KYIV (Reuters) – Ukraine’s foreign partners pledged over 1.5 billion euros ($1.68 billion) in military aid for Kyiv while attending a NATO summit this week, Defence Minister Oleksiy Reznikov said on Thursday.
“Meetings in Vilnius were very productive,” Reznikov wrote on Twitter following the summit on Tuesday and Wednesday in the Lithuanian capital.
“Ukraine will receive over €1.5 billion in military aid from its international partners,” he said. “Stay tuned.”
Reznikov’s tweet mentioned seven countries that had offered military aid packages in Vilnius, where Ukrainian President Volodymyr Zelenskiy had a series of meetings with foreign leaders.
Among them was a 700-million-euro aid package from Germany which he said included 25 Leopard 1A5 tanks.
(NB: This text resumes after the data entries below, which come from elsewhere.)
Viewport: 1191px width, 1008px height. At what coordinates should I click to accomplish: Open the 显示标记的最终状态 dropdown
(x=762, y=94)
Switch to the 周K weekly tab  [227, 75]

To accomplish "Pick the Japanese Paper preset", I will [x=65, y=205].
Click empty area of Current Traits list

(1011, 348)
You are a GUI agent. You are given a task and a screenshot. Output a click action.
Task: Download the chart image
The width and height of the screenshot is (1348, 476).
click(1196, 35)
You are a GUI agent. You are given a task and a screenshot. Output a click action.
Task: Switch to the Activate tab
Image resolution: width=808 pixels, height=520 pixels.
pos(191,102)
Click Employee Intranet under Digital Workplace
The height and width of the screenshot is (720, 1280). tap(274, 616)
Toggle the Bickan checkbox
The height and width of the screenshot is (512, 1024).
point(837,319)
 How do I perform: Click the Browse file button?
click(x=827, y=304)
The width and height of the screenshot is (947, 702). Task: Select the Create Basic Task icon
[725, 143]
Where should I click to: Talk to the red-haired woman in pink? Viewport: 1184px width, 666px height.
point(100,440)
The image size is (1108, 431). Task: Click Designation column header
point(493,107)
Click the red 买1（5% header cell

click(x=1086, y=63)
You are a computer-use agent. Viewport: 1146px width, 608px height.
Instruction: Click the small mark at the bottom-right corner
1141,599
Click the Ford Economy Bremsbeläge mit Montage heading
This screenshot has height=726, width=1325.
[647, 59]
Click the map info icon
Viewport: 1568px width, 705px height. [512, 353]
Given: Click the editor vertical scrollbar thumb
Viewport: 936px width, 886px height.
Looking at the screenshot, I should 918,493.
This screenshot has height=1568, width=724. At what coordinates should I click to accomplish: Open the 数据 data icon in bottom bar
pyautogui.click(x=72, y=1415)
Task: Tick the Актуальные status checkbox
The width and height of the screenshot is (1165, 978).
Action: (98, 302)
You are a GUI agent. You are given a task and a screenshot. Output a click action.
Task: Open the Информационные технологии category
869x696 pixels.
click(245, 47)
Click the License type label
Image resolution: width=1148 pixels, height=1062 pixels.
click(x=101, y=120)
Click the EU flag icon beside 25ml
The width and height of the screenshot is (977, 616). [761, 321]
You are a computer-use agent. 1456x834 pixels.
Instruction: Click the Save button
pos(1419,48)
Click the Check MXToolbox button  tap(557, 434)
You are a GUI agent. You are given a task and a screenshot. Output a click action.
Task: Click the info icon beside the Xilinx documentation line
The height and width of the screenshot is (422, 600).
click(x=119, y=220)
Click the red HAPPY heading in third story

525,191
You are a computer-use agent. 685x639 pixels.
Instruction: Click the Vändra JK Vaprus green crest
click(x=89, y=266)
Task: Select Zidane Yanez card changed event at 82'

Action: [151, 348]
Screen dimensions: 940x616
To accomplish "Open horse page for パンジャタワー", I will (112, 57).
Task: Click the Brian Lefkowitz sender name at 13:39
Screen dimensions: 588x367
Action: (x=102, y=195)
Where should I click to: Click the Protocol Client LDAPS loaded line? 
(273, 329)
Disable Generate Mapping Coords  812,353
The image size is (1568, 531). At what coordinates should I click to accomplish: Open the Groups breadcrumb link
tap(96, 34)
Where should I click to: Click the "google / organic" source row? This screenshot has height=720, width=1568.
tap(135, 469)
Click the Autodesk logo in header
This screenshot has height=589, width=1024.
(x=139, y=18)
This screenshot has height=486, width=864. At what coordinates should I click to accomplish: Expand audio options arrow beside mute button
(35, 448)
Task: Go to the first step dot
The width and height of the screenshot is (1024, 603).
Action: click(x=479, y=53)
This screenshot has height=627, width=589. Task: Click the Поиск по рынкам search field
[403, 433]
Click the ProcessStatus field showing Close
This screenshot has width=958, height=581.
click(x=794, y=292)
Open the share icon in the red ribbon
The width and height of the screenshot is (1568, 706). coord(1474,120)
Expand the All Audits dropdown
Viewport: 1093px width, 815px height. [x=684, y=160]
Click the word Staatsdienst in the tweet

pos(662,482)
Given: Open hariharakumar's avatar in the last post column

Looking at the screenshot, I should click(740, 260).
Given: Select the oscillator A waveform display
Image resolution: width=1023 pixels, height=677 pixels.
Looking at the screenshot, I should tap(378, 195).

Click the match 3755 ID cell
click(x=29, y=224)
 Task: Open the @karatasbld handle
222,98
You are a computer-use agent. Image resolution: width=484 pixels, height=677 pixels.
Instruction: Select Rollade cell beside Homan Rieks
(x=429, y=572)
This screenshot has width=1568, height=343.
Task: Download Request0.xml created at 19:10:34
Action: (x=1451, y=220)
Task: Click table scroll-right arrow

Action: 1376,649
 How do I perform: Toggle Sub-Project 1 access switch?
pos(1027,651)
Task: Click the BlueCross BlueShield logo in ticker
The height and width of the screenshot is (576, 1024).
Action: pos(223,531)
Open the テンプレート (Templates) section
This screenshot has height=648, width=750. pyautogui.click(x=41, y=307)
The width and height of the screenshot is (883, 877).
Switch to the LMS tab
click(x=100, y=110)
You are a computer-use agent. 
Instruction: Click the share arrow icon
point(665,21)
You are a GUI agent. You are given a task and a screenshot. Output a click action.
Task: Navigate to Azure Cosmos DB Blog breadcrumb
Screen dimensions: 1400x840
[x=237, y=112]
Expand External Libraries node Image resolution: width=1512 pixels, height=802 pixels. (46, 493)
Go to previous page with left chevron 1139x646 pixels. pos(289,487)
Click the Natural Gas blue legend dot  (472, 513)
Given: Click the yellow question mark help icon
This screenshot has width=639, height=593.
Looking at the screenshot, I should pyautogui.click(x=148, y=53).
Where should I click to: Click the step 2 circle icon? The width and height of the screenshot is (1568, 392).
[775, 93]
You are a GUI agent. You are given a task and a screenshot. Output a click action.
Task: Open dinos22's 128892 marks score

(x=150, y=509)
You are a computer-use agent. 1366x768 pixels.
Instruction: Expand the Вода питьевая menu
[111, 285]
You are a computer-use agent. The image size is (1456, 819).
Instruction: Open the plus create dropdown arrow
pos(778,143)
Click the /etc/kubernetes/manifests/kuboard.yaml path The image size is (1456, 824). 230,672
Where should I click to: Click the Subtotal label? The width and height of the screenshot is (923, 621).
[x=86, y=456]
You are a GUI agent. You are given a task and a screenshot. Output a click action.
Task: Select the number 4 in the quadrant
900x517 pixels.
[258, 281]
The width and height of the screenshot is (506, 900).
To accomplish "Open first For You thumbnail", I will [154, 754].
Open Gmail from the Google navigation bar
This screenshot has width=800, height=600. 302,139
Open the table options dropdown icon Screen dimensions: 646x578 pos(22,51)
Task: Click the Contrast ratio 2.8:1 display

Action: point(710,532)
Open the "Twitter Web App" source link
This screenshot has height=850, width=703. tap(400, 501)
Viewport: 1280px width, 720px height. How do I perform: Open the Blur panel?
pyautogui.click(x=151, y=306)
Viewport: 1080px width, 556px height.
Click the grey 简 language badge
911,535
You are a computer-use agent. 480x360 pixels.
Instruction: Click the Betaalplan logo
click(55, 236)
He also hailed aid packages from France, Britain, the Netherlands, Canada and Norway and from non-NATO member Australia, whose prime minister met Zelenskiy in Vilnius.
NATO leaders said at the summit that Ukraine, which has been invaded by Russia, should be able to join the military alliance at some point in the future.
They did not issue an immediate invitation but assured Ukraine of unwavering support, as well as making the new pledges of military aid.